Friday, November 15, 2013

Pavlovian Phrases

Our household runs on catchphrases.

At the mention of a specific word -- or set of words -- one of us is bound to respond in a manner that is 100% predictable, based on some inside joke that a visitor would find utterly confusing.

Or downright weird.

For example:
  • During a meal in our home, if you accidentally bite your lip and produce a droplet of blood and then comment on it, you'll get in response: "My mouth's bleeding Bert! My mouth's bleeding!" The quote is from the climax to It's a Wonderful Life, my favorite film of all time.
  • From the same movie, a greeting in our home of "Merry Christmas" might well prompt a full-bore Jimmy Stewart-accented cheer: "Merry Christmas, emporium! Merry Christmas, you old Building and Loan!" Again, as George Bailey, Stewart bellows these phrases while trotting down the snowy streets of Bedford Falls, reveling in his resurrection.
  • Ask "Are we having soup?" You'll get a question back: "Soupy soup?" This exchange isn't exactly traceable, but we suspect it took hold when the girls were younger. When in the grips of a cold, Eileen or I would prescribe soup for either lunch or dinner later in the day. But of course, parental patience ebbs when kids are sick, so when the toddler question was tossed back -- "What kind of soup?" -- out of frustration, one of us (probably me) came back with "Soupy soup." The delivery of this catchphrase is now always a question, with an upward rising pitch. Probably mimicking the response we got when naming that particular flavor: "Soupy soup????"
  • Let the word "people" fall from your lips. You may very well get a squeaky quote from Singin' in the Rain. In the film, when prissy platinum blonde Lena Lamont is chastised, "People just don't do that," she responds: "People?!?! I ain't people! I am a 'shimmering, glowing star in the cinema firmament!"
  • Same film. Express disdain for someone and one of us will chime in: "...and I kan't stan'em." Response: "Cahn't." Second response: "kan't." Third response: "Caaaaahn't." Forth response: "kaaaaaaan't." 
  • If a story told around the dinner table involves someone's exclusion from something, my voice will rise to its upper wobbly register and make the Misfit Toy observation: "Nobody wants to play with a Charlie-in-the-Box!" 
  • Also Christmas related: "Calendar book with the name of my insurance man." That's here. Love Allan Sherman.
  • A casual mention of snow elicits the response, in a stilted accent: "I do not believe in snow!" This is from The King and I, where the children of Siam, having never heard of this frozen precipitation, express doubt that it even exists. Not sure how this has caught on in our home -- my doing for sure -- but it's a guaranteed response.
  • "Ouch, Charlie!" Internet meme. This will probably fizzle out in our house soon, but for now, it's getting plenty of air-time. Charlie Bit Me! 
  •  Elf: "Bye, Mr. Narwhal." "Bye, Buddy. Good luck finding your dad!" In a deep Narwhally voice. Weird. But we say it.
Some of our notable quotables are short-lived and die off after over-use. I was in a rut of quoting Despicable Me's lead character Gru, using Steve Carrell's unidentified western-European accent: "Dat's how I roll!"

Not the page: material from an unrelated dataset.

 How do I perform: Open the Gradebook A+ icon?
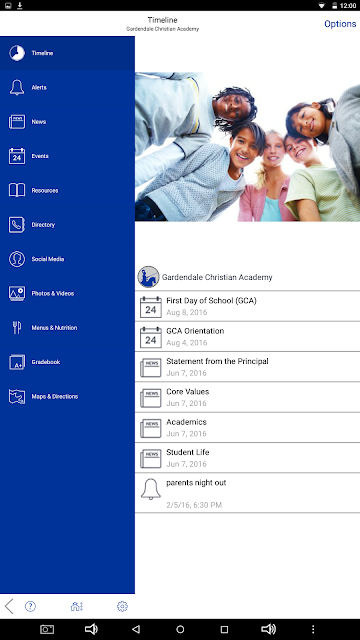17,362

We also got a good run out of the Minions from the same movies: The incredulous "WHAAA?" from DM1 and the alarmist "Bee-do, Bee-do, Bee-do" from DM2. From the same franchise, we were also known to observe, in a southern twang: "Somebody's got a frowny face!" and with kid-like glee "It's so fluffy, I'm going to die!" And high-pitched excitement: "Oooh! Stuffed crust!"

But none of these have reached classic status.

They've played out.

Leaving none of us saying: "Play it again, Sam."